Qui vole notre travail ? Immigration, dumping social et chômage
Mais ça fait plus de 4 décennies que le chômage plombe notre pays. Alors, à qui la faute ? Réponse en 4 hypothèses.
L’immigration ? Une fausse piste
Parmi tous les maux de la société dont on l’accuse, l’étranger serait notamment le voleur de travail par excellence. Il est vrai que le doute est facile, lorsqu’on connaît à la fois des chômeurs autochtones et des immigrés au travail… Mais qu’en est-il, en réalité ?

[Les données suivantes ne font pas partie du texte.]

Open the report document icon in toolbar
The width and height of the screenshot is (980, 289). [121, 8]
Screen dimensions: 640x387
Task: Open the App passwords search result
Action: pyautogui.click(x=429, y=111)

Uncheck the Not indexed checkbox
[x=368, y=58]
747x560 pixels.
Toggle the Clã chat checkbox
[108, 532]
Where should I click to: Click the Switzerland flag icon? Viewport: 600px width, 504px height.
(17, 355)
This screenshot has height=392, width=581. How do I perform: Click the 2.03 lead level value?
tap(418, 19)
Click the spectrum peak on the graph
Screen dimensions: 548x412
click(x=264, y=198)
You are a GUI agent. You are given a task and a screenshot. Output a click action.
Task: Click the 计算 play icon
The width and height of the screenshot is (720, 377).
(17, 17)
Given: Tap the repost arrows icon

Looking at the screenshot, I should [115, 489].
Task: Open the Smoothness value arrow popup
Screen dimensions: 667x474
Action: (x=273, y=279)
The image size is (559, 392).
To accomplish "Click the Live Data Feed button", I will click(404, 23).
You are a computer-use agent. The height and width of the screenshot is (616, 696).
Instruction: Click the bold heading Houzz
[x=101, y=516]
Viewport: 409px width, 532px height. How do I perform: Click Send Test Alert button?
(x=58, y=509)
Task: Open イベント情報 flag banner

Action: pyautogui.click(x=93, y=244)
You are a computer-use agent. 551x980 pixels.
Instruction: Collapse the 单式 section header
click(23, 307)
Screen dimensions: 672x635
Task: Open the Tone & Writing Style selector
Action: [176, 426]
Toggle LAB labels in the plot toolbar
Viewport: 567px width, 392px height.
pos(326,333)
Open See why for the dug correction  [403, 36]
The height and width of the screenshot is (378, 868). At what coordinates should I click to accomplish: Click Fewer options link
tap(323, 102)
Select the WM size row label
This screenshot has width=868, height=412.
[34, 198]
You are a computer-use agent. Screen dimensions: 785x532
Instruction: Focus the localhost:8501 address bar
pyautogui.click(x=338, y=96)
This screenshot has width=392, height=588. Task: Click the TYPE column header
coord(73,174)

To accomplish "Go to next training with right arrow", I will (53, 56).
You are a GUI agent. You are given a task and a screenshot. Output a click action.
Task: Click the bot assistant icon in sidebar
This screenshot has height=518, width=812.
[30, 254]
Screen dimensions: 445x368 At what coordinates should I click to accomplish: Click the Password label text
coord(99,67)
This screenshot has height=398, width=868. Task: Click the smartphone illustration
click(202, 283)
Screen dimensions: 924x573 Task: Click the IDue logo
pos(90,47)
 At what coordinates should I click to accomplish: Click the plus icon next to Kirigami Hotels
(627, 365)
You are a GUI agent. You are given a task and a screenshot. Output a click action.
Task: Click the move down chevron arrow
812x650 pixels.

La plupart des études sur le sujet concluent que l’immigration a un effet négligeable sur l’emploi et les salaires. Tout d’abord, parce que les immigrés prennent surtout le travail délaissé par les autochtones, « à cause de la pénibilité, du statut social peu enviable ou des conditions salariales peu attrayantes de l’emploi. Les économistes parlent de complémentarité entre main-d’œuvre autochtone et main-d’œuvre immigrée. Les étrangers ne voleraient pas le travail des travailleurs locaux, bien au contraire, ils accompliraient le sale boulot que personne ne veut exercer et permettraient aux travailleurs autochtones d’accéder à des emplois mieux rémunérés et plus prestigieux. »1 C’est ainsi que les immigrés sont particulièrement présents dans les secteurs de l’horeca, la construction, les usines, le nettoyage, la santé…
Par ailleurs, l’immigration entraîne également des effets positifs sur le marché du travail. Notamment parce que ces personnes consomment : les dépenses qu’elles font pour se nourrir, se loger, se divertir, etc. stimulent l’économie locale. Et cette augmentation de la demande attire à son tour les investisseurs étrangers, qui y voient de nouveaux profits à faire.
L’immigration n’est donc pas une cause de chômage, ni d’abaissement des salaires d’ailleurs. En effet, notre système de négociation collective des salaires, empêche leur dévalorisation, même si une part des emplois est occupée par des étrangers.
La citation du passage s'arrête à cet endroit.